One concern Waffner has heard is that the expo center will compete with existing facilities in central New York, such as the OnCenter in downtown Syracuse or the SRC Arena on the campus of Onondaga Community College. 

But that's not the fair's intent, he noted. The fairgrounds differs from those facilities in that it is what he called a "dirty facility" with large buildings and ample parking. 

"We're not going after the same business sector that the OnCenter does or the SRC Arena," he said. "We're really going for the big regional shows that aren't here yet, draw them into this area where they bring a lot of people and hopefully a lot of money to spend with them." 

While the fair is doing some initial work to attract events to the expo center, those responsibilities will be handled by a private booking company in the future. 

The state issued a request for proposals earlier this month as it seeks a private company to book nonfair events at the center. The proposals are due at the end of January. 

Waffner believes it will be beneficial to the fair to have a private entity booking events at the expo center. There are fair employees who work with promoters to book nonfair events, he said, but it's a small staff. 

"By going to a booking company hopefully with national ties they will be able to put us in touch or do more outreach and really have full-time people dedicated to the effort of signing shows up and bringing them to the state fairgrounds in central New York," Waffner said. 

The construction happening at the fairgrounds will have another benefit: job creation. 

The winning bidder to build the expo center is a joint venture between Hueber-Breuer Construction in Syracuse and The Pike Company in Rochester. The contractors will work from now through the summer to ensure the facility is ready for the 2018 fair. 

With work already beginning at the fairgrounds, Waffner said it will give roughly 200 employees in the building trades work during a time of year when they are usually inactive. 

"It's going to be a good thing for everybody," he said. 

In other news: 

• The state Department of Transportation and its contractor continues to work on improvements at the Orange Lot across Interstate 690 from the fairgrounds. Waffner said paving the lot will add 2,500 new parking spots in the lot, which can currently hold up to 5,000 vehicles. 

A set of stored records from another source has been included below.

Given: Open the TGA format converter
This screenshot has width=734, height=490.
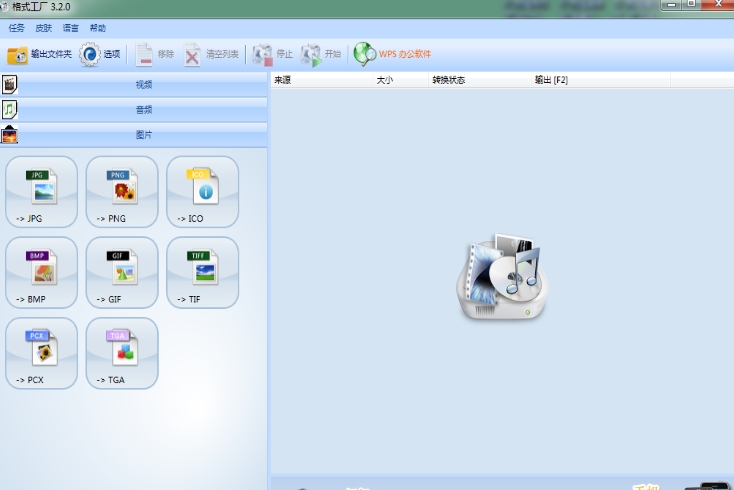Looking at the screenshot, I should tap(122, 353).
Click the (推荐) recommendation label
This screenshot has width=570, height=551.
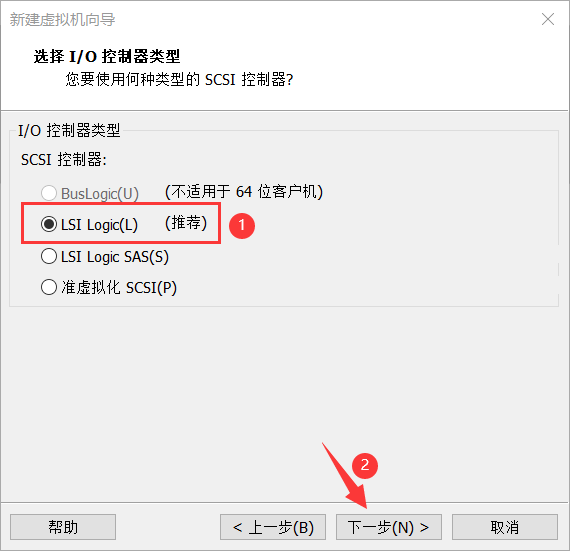[x=186, y=223]
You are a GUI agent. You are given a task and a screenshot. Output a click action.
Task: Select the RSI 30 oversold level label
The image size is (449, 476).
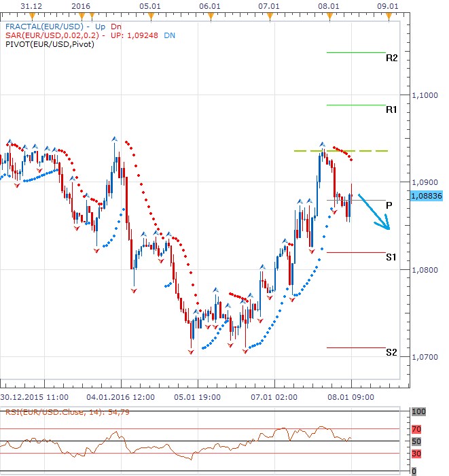point(417,454)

The lot was mainly dirt and gravel before the work began. When it would rain, the lot would lose 20 to 25 percent of its capacity. With people coming and going during a good day at the fair, Waffner said the lot could provide parking for 15,000 vehicles daily. 

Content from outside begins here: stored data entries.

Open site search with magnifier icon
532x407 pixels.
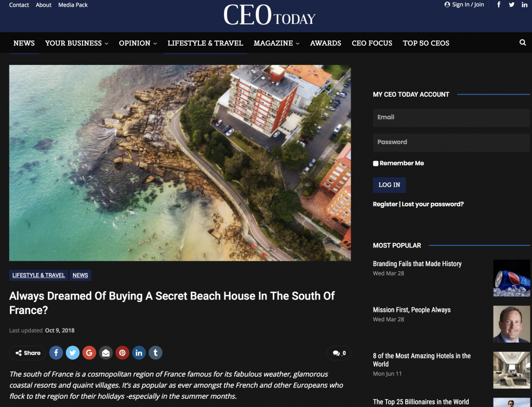coord(523,43)
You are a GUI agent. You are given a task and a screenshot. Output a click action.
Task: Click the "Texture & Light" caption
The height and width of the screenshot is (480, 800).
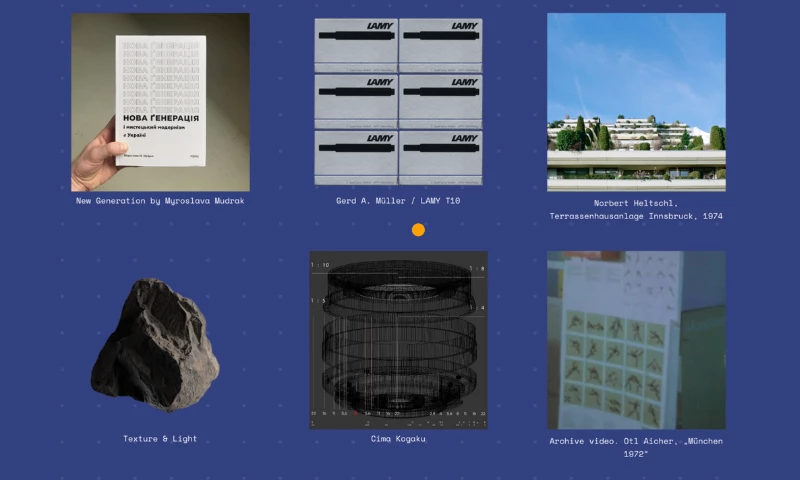coord(160,439)
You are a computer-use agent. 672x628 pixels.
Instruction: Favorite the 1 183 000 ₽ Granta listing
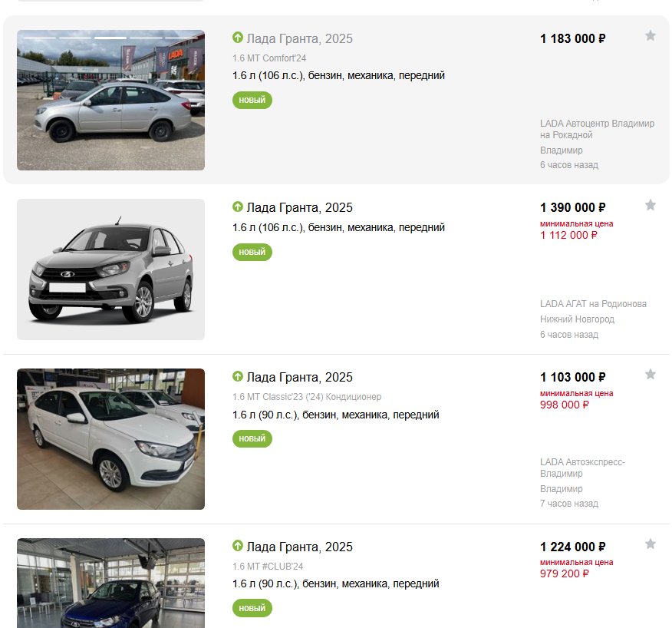tap(651, 36)
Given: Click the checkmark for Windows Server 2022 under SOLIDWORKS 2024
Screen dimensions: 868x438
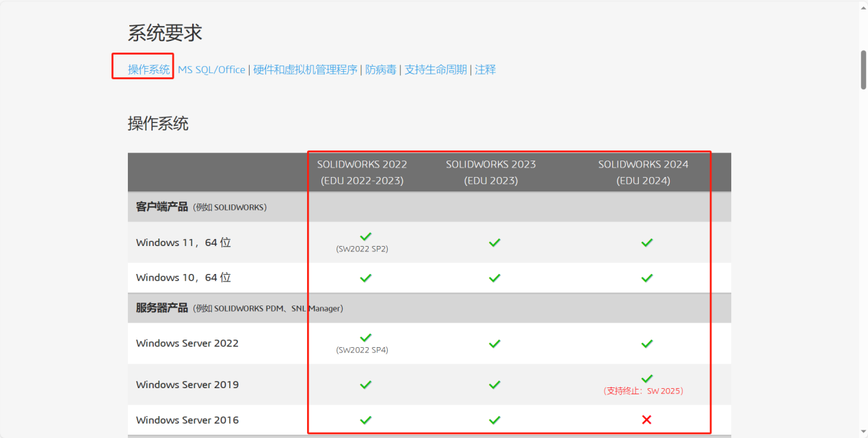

• With record attendance again in 2017, parking was a challenge. The fair opened up more parking and established more park-and-ride lots to alleviate the problem. 

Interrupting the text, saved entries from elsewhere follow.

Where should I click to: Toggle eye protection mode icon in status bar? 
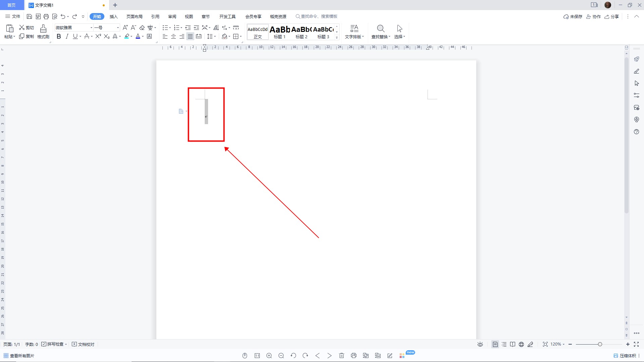480,344
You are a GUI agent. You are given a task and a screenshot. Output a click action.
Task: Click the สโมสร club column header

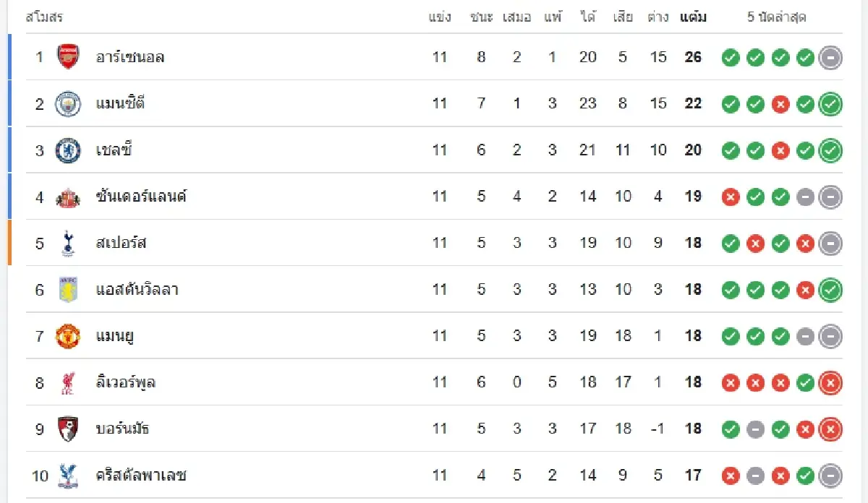[x=44, y=17]
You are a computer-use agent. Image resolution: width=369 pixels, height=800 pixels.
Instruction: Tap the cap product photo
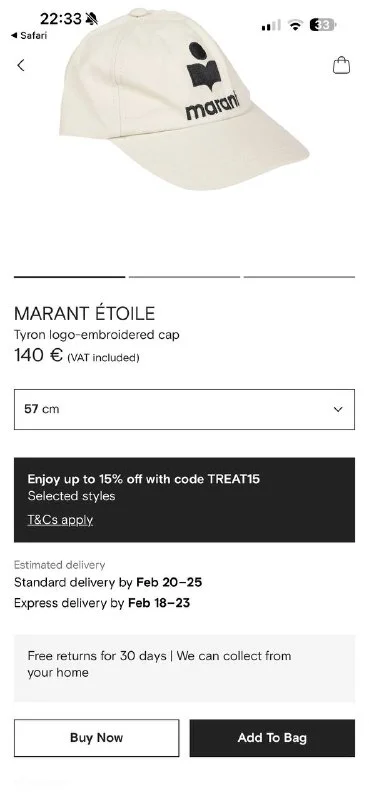point(184,98)
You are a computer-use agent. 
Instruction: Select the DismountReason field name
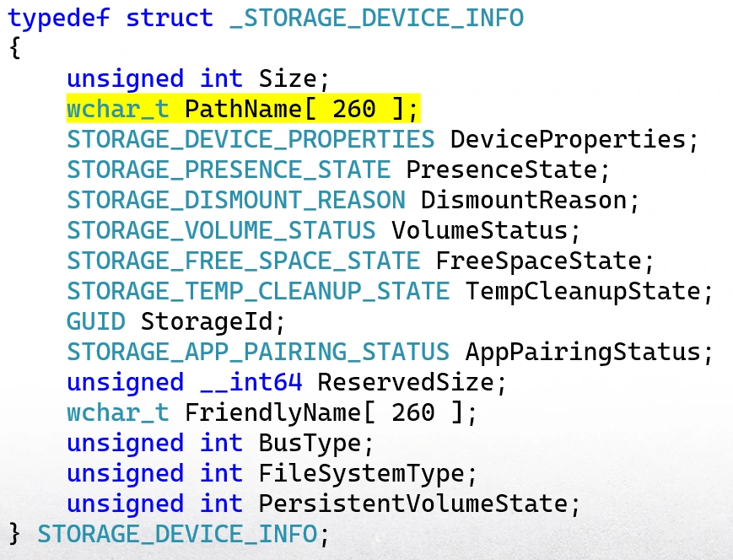pyautogui.click(x=524, y=200)
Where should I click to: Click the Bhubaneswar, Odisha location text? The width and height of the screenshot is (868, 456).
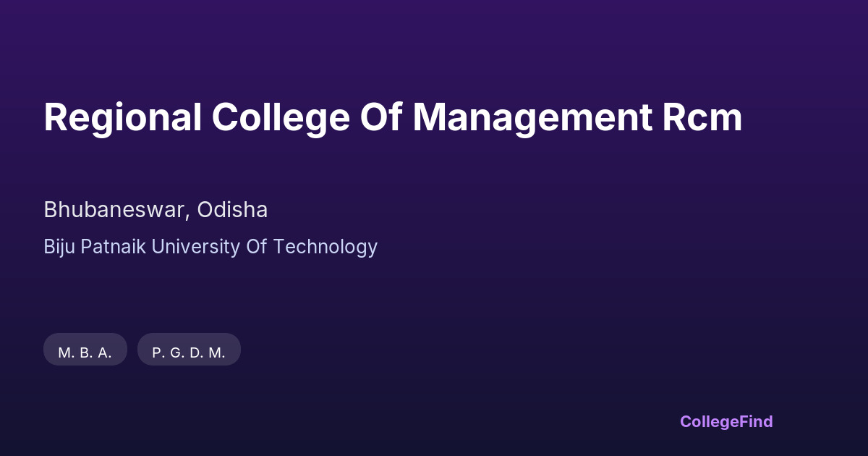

As officials prepare for the 2018 fair, Waffner said there have been meetings between the fair, Centro, state Department of Transportation and state police about parking. He expects that they will retain many of the park-and-ride locations they set up this year. They are also exploring having more parking lots at properties near the fairgrounds. The additional lots could be available for the 2018 fair. Some might not be finalized until the 2019 fair. 

• The fair's Cyber Monday sale was a success. During the one-day sale, the fair sold nearly 22,000 admission tickets and 5,000 ride-all-day wristbands. (The wristbands sold out within a few hours.) The $3 admission tickets were on sale for 18 hours. 

Other sales are planned, including the annual Halfway to the Fair and Cinco de Mayo offers.